__Complete the following__:
**1)** In the WebODF mailing list message, to which operations would the proposed setOwnCursor property be added?
**2)** Continue the WebODF mailing list message, beginning right after its last sentence.

__Reading passage__:
[WebODF] Adding spec property "setOwnCursor" for Insert/Remove/Split ops
Jos van den Oever
jos.van.den.oever at kogmbh.com
Mon Jun 24 12:27:46 CEST 2013
On 06/24/13 12:19, Friedrich W. H. Kossebau wrote:
> Am Samstag, 22. Juni 2013, 00:10:40 schrieb Jos van den Oever:
>> On 06/17/13 12:39, Friedrich W. H. Kossebau wrote:
>>> Hi WebODFler,
>>>
>>> I would like to add a new property to the specs of all insert/remove/split
>>> ops: setOwnCursor (or some better name). This property will tell if the
>>> cursor of the member which sends the operation should be put after the
>>> place/result of the op.
>>> Currently this is only done iff the cursor is at the position of the op.
>>> But with real OT, where local operations are instantly applied and only
>>> then sent to other clients who might have to transform them on conflicts,
>>> the transformed operations and positions of cursors can be out-of-sync,
>>> breaking the current assumption with UI editing that cursors will always
>>> automatically placed behind the places of modification.
>>
>> Ok, I wrote a long email with different scenarios and orders of
>> operations. I have discarded this mail because I came to the conclusion
>> that the problem is not with the occurrence of an out-of-sync with an
>> assumption of how cursors should move upon inserting or deleting text.
>>
>> Here is the original example. I have added a | to show the insertion point.

__Data__:
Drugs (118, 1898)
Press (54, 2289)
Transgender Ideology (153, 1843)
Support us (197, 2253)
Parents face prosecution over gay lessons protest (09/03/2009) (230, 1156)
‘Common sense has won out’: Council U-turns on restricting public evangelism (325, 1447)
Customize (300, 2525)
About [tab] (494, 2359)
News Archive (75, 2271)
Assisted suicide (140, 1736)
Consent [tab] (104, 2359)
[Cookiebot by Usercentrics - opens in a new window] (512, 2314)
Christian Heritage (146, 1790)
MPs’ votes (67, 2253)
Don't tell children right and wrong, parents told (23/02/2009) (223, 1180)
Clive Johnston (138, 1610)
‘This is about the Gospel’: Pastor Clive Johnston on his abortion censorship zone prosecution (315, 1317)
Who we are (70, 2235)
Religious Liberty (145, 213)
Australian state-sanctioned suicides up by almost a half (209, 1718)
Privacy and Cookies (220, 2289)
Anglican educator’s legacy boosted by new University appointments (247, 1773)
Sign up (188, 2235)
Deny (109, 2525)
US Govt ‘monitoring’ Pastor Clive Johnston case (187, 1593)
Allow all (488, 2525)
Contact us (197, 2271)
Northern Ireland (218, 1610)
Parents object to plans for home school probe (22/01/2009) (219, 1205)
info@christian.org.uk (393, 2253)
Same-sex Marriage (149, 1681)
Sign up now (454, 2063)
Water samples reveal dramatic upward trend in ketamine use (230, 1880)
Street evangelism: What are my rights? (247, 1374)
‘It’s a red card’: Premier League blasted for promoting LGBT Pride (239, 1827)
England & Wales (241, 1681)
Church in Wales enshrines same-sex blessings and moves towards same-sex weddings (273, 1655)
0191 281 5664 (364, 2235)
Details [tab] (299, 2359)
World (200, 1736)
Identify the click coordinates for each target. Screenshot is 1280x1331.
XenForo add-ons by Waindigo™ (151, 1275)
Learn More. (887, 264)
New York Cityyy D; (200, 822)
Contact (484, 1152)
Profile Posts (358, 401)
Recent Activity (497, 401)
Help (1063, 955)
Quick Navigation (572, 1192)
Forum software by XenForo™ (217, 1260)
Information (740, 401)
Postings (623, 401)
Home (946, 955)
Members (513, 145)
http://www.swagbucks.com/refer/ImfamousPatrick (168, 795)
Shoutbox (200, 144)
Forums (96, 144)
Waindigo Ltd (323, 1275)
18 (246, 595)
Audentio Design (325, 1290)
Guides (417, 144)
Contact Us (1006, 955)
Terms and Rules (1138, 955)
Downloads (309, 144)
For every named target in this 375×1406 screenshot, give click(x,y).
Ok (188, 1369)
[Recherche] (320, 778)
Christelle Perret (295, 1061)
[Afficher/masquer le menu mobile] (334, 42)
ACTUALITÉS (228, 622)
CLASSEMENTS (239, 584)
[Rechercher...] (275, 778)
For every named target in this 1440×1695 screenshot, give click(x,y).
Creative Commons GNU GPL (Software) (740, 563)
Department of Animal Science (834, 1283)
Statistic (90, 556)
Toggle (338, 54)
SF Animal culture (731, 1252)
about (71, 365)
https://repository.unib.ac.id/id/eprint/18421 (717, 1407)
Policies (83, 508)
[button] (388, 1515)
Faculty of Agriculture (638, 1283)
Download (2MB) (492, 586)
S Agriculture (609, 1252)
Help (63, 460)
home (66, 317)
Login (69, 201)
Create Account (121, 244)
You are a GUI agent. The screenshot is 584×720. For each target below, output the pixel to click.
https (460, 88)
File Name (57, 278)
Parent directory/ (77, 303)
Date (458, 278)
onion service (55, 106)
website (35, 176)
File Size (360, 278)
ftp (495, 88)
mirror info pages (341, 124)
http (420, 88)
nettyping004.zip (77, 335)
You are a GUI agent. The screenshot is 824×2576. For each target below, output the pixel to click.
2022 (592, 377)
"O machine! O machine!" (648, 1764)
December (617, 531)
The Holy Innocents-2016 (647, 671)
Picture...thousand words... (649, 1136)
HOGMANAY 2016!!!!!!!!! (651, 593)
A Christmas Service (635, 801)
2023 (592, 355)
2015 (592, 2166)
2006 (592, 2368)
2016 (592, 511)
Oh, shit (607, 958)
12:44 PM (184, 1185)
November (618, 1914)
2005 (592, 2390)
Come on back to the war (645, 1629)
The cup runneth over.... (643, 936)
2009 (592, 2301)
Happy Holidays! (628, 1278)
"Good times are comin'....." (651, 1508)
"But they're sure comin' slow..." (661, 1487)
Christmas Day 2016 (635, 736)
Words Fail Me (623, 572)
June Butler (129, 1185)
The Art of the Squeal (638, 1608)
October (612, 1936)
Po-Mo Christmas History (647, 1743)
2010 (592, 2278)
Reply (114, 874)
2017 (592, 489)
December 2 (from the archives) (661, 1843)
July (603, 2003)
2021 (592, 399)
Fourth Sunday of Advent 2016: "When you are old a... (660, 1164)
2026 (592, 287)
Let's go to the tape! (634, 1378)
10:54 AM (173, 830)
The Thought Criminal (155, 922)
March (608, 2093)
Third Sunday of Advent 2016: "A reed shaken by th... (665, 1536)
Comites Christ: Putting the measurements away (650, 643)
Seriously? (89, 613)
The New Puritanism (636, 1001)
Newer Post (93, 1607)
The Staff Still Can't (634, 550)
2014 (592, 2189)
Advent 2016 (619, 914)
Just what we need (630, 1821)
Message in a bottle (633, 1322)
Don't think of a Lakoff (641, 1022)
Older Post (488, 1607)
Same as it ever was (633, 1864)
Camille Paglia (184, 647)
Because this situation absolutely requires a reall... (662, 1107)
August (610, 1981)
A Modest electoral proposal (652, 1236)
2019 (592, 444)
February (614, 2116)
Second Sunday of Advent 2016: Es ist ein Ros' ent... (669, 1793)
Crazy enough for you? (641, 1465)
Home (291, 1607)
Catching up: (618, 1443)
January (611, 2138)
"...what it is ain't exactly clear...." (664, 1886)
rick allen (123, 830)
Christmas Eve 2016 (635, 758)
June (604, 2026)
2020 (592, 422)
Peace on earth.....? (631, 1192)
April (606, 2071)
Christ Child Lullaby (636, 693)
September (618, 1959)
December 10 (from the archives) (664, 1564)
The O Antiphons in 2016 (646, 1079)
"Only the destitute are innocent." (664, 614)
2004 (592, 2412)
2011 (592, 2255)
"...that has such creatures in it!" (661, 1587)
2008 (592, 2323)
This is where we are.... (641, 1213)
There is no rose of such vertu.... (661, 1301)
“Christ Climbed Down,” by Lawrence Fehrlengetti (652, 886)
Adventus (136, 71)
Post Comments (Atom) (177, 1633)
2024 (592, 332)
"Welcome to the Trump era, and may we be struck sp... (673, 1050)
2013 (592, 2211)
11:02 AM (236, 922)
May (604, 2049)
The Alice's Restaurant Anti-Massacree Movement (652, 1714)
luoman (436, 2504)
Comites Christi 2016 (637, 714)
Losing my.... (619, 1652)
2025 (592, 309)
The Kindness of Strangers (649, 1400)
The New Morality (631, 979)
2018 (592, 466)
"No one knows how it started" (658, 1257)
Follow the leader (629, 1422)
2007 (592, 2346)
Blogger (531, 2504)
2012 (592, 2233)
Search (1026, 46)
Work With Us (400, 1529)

__Set of answers__:
**1)** It would be added to the specs of all insert, remove and split operations.

**2)**
>> <text:p>|<cursor memberid="A"/><cursor memberid="B"/></text:p>
>
> Why do you put the insertion point before the cursors? How would you argument
> for this ordering? Why this way do you bound the cursors more to the following
> and less to the preceding content?
A quick reply to only one question. I did read the rest of the mail.
(I"m on holiday the whole week and shoudnt even be reading my mail.)
The reason I put the insertion point where I put it, is that that is
where README_cursorpositions.txt tells me to put it. That document
describes cursor positions. Now, <cursor/> is ignored in that reasoning
normally, but if it werent, youd get
1) <text:p>|<cursor memberid="A"/><cursor memberid="B"/></text:p>
and
2) <text:p>a|<cursor memberid="A"/><cursor memberid="B"/></text:p>
Why? because README_cursorpositions.txt says:
1) put | at start of empty paragraph, so before cursor
2) put | directly to right of a character
Please consider the solution I wrote initially. It is simple and
consistent with our cursor position documentation.